**TASK PROMPT:** Copy out exactly, and only, the lines from the one containing "Click the Canada flag icon" through the end of the entries. No pictures.

START LISTED RECORDS

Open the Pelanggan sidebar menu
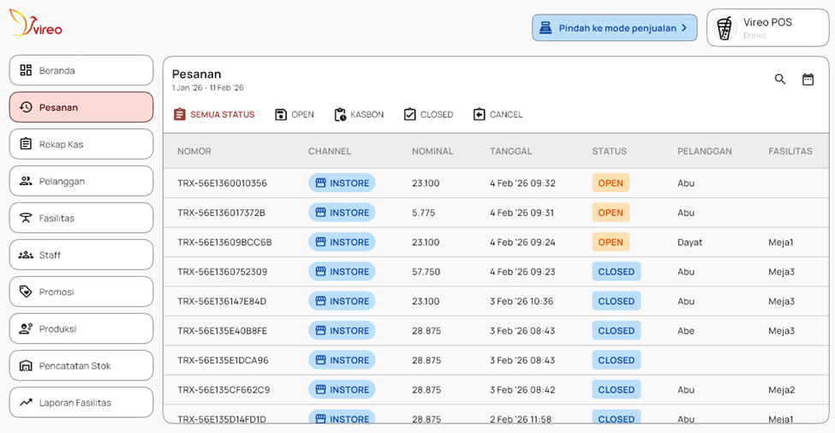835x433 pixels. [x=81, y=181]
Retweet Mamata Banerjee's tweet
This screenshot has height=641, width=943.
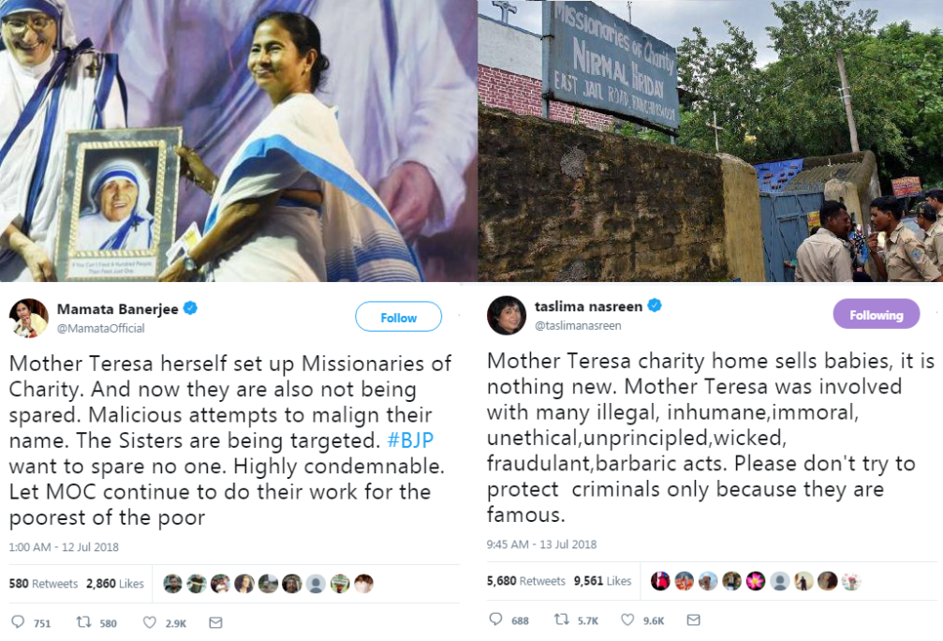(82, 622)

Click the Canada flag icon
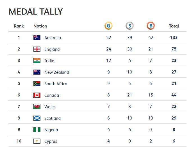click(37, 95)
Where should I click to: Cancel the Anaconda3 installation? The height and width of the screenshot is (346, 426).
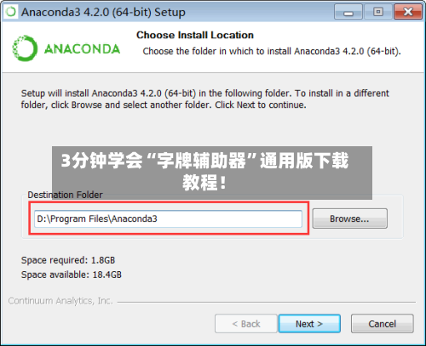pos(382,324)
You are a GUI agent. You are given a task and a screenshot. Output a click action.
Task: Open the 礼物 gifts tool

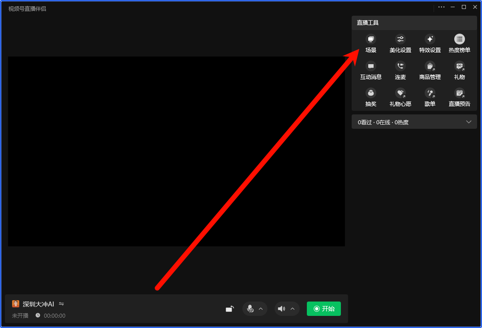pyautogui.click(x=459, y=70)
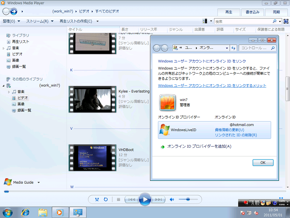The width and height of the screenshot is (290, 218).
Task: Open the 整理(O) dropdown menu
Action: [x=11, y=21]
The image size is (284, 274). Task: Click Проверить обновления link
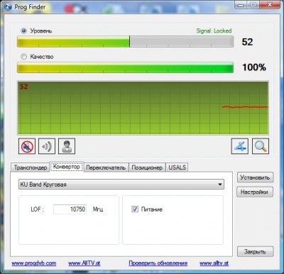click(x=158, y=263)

END LISTED RECORDS

**SOLUTION TO THIS TASK:**
Click the Canada flag icon
click(37, 95)
Where should I click to: Cancel the Anaconda3 installation? The height and width of the screenshot is (346, 426).
pos(382,324)
You are a GUI agent. You are given a task and a screenshot. Output a click action.
Task: Open the 礼物 gifts tool

pyautogui.click(x=459, y=70)
The width and height of the screenshot is (290, 218).
Task: Open the 整理(O) dropdown menu
Action: [x=11, y=21]
The image size is (284, 274). Task: Click Проверить обновления link
click(x=158, y=263)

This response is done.